By CHRIS AADLAND
MISSION, Ore. — Tribal leaders are set to begin moving forward on potentially increasing quarterly gaming profit sharing payments to tribal members after completing an analysis on potential impacts.
In January, Confederated Tribes of the Umatilla Indian Reservation staff began reviewing the Gaming Revenue Allocation Plan and options for increasing the percentage of gaming income the tribe shares with individual members in the form of dividends, or per-capita payments, after a Board of Trustees member suggested looking into the idea, said CTUIR Executive Director Donald Sampson.
Tribal staff have settled on a recommended plan that would bump the tribal member share of dividend payments from 20 percent to up to 25 percent of net Wildhorse Resort & Casino income – which would include money from the hotel, golf course and food operations, among other sources – and not just gaming profits like the current plan. The payments would also be tax free, a major departure from the current system.

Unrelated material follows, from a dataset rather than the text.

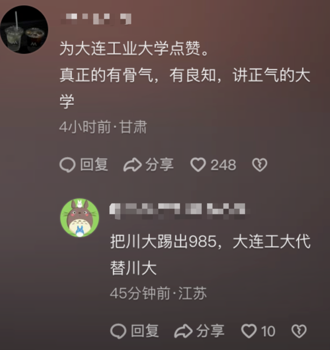
Task: Tap 分享 label under the Jiangsu reply
Action: pyautogui.click(x=210, y=330)
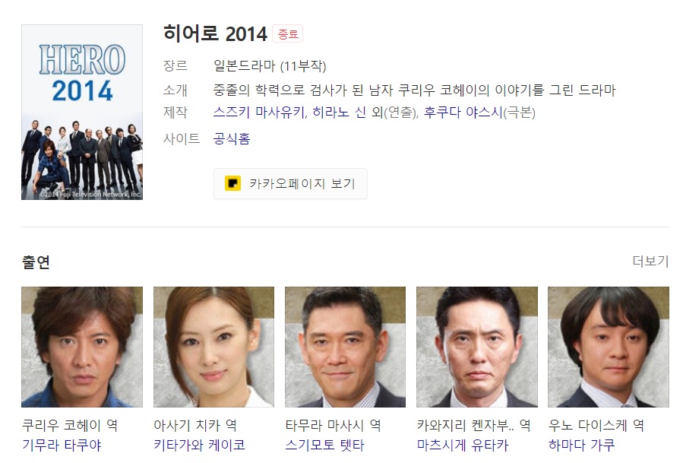Screen dimensions: 683x463
Task: Open 키타가와 케이코 cast photo
Action: tap(214, 347)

“It’s a big change,” Sampson said.
Altogether, the proposed changes outlined in the recently completed analysis would likely lead to a significant boost to tribal member dividend payments.
Meanwhile, as tribal staff were looking into the idea, the General Council approved a motion in July made by Bob Shippentower calling for an increase in dividend payments for tribal members and minors. Shippentower called for the change – increasing tribal member share of gaming profits from 20 percent to 25 percent – because the formula hasn’t changed since 2006 and the cost of living has increasingly eroded the buying power of those per-capita payments.
A Board of Trustees work session scheduled for mid-September was canceled, Sampson said, because the analysis examining potential changes to the dividend distribution plan wasn’t ready. But a work session was held Sept. 27 after the report on the topic was ready to be presented.
Tribal leaders are now set to officially decide whether to move forward with the idea.
“Now that we have the analysis, we’re ready to get it done,” Sampson said.
The first step will be updating the General Council on the findings of the analysis and seeking input on the current proposal at its Oct. 19 meeting. Sampson then said he hopes to present a proposal for the Board to consider in November.
The proposal being pushed by tribal staff would mean that the dividend payments would be tax-free, which would lead to significantly larger payments for most, in addition to the extra five percent of Wildhorse profits.
The tribe’s analysis also recommended changes that will exempt payments to minors from taxes and provide more flexibility to parents and guardians in spending some of that money.
Federal law requires BIA approval of an allocation plan for any tribal gaming dividend payments to individual members. Changes to those plans must also be approved by the agency, but Sampson said they don’t anticipate the government to take long to approve the updated plan.
To qualify for tax-free dividend payments under the new approach, tribal members would have to fill out a simple one-page form that asks for confirmation – and no other evidence, like receipts – that the money was spent on allowable purchases, a long list of which is included on another page with the form.
It shouldn’t be too difficult to find ways to spend the money, Sampson said, because many of the allowed uses for the payments are for “normal day-to-day living expenses.”
Sampson said he realizes “there might be some grumbling” about having to fill out a form and attest that the dividend money is spent on an allowable expense but said tribal members could also choose to forfeit the tax savings by not completing the form and then completing a Form 1099 when filing their taxes to calculate what they owe.
The extra paperwork requirement would be relatively painless for tribal members and only seen by the tribe and used to share general information with the federal government confirming that the money is being spent correctly as a whole, he said.
If approved, the CTUIR would be one of the first tribes, perhaps among as few as just four or five, to have successfully implemented similar revenue distribution plans, according to Sampson.
The new dividend formula, if approved by the BOT and federal government, would likely be in place to roll out for the start of 2024, he said.
“We’re acting as a sovereign government using the federal codes that we can use, and it’s working elsewhere,” Sampson said.